Fake open-source sites top Google, funnel users to malware
Spoofed pages mimicking open-source tools rank high on Google and route first-time download clicks through a gated Traffic Distribution System that can deliver Remus Stealer, AnimateClipper and SessionGate.
Fraudulent websites posing as popular open-source and freeware projects are appearing at the top of Google search results and routing visitors through a Traffic Distribution System, researchers at Check Point report. Activity traces back to September 2025 and the infrastructure was repurposed to distribute malware beginning in January 2026. An earlier iteration was observed in November 2025.
Pages imitate legitimate project portals for tools such as Ghidra, dnSpy and SpiderFoot, often preserving visible GitHub links and legitimate download URLs to appear authentic. A CloudFront-hosted JavaScript staging layer converts a click on a download button into a handoff to a gated TDS. The TDS enforces first-visit state, requires explicit click confirmation, runs anti-bot and anti-analysis checks, blocks VPN and data-center IPs, and caps request frequency.

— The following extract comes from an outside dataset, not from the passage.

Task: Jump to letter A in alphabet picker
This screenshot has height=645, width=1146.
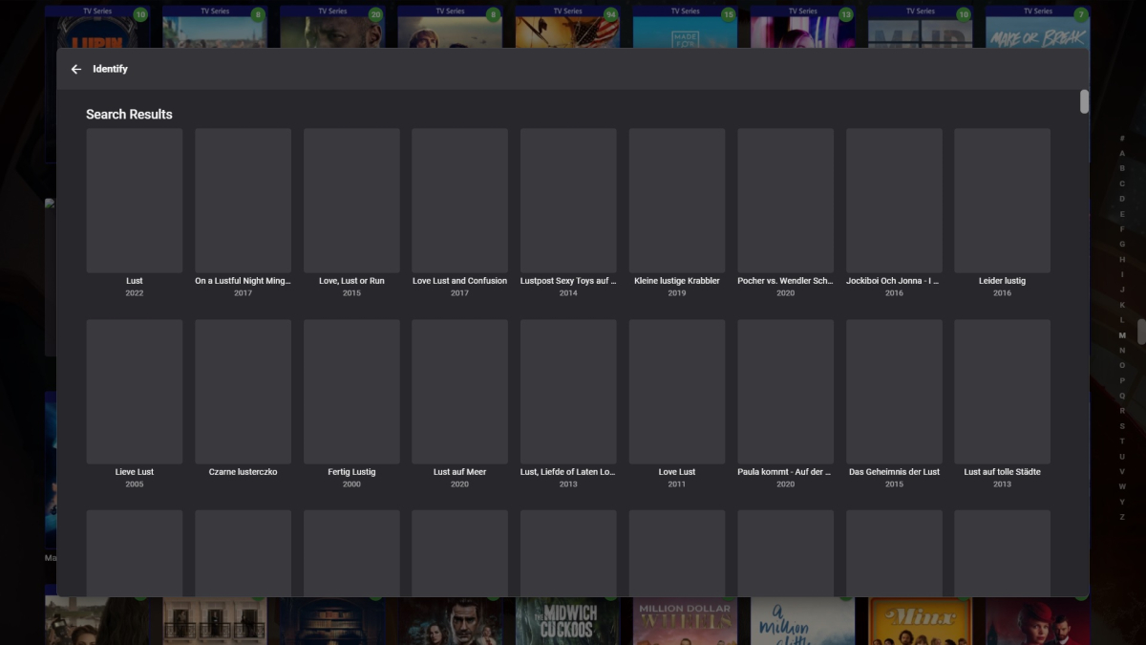Action: point(1122,153)
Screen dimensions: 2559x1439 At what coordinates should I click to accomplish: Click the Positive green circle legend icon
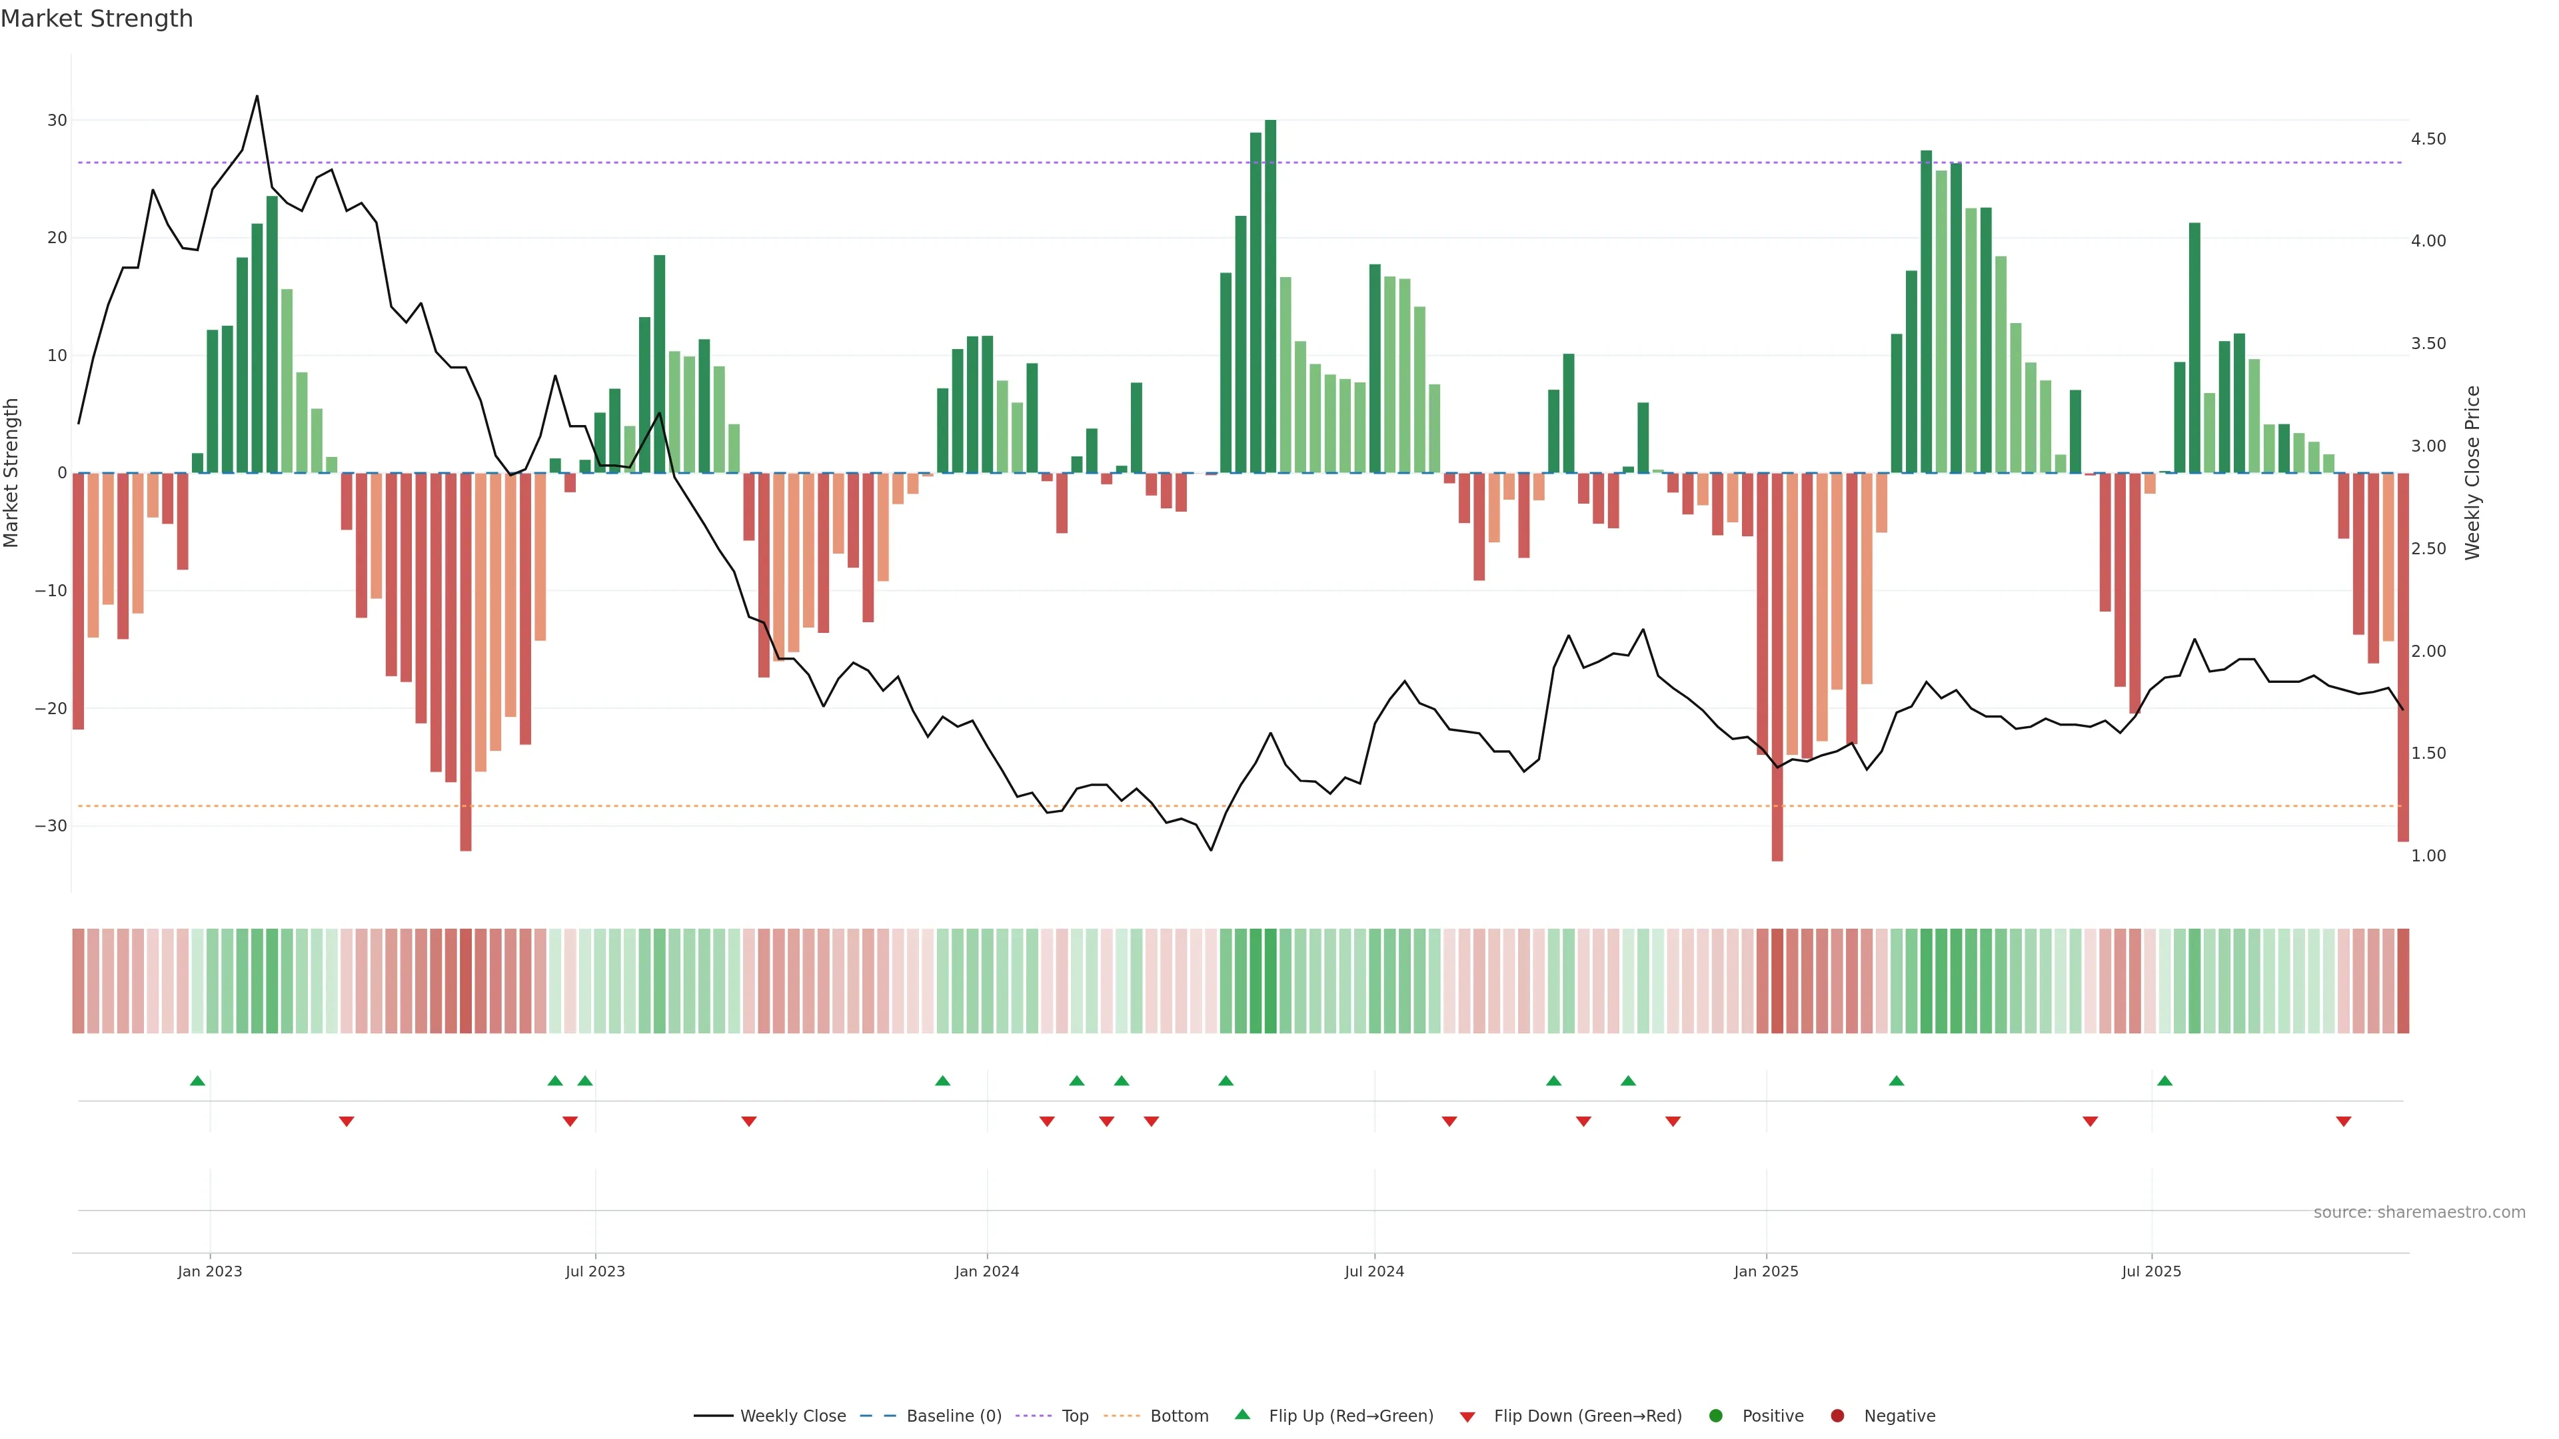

The redirect chains are engineered so repeat attempts from the same IP sometimes return benign software such as a browser or extensions, while first-time visitors may be routed to malicious payloads. Three malware families linked to the pipeline are Remus Stealer, AnimateClipper and SessionGate. Remus Stealer, offered under a malware-as-a-service model and believed related to Lumma Stealer, can extract data from more than 20 browsers and hundreds of extensions and applications, including cryptocurrency wallets and two-factor authentication tools. AnimateClipper is a clipboard hijacker that replaces copied wallet addresses across more than 20 blockchain ecosystems and is delivered via a ClickFix lure. SessionGate is a new multi-stage, highly obfuscated loader that can present a benign installer experience in analysis environments and then drop a DLL that retrieves an encrypted configuration, extracts a download URL and launches the next-stage payload via cmd.exe.
VirusTotal telemetry shows about 2,000 to 3,500 submissions tied to SessionGate so far, with most samples submitted from Turkey, Poland, Brazil, Germany, France, Russia and the United Kingdom. Check Point reports the final payload is often customized per victim and provided only after the redirect and gating logic completes, which complicates automated sandboxing and static analysis.
Check Point researcher Alexey Bukhteyev warned that ‘The deception is not in the page content alone, it’s in what happens when a user interacts.’ He noted that search-engine optimization that places spoof pages above genuine project sites can be used to acquire traffic and ad revenue, and that the same distribution pipeline can selectively route some users to malicious infrastructure.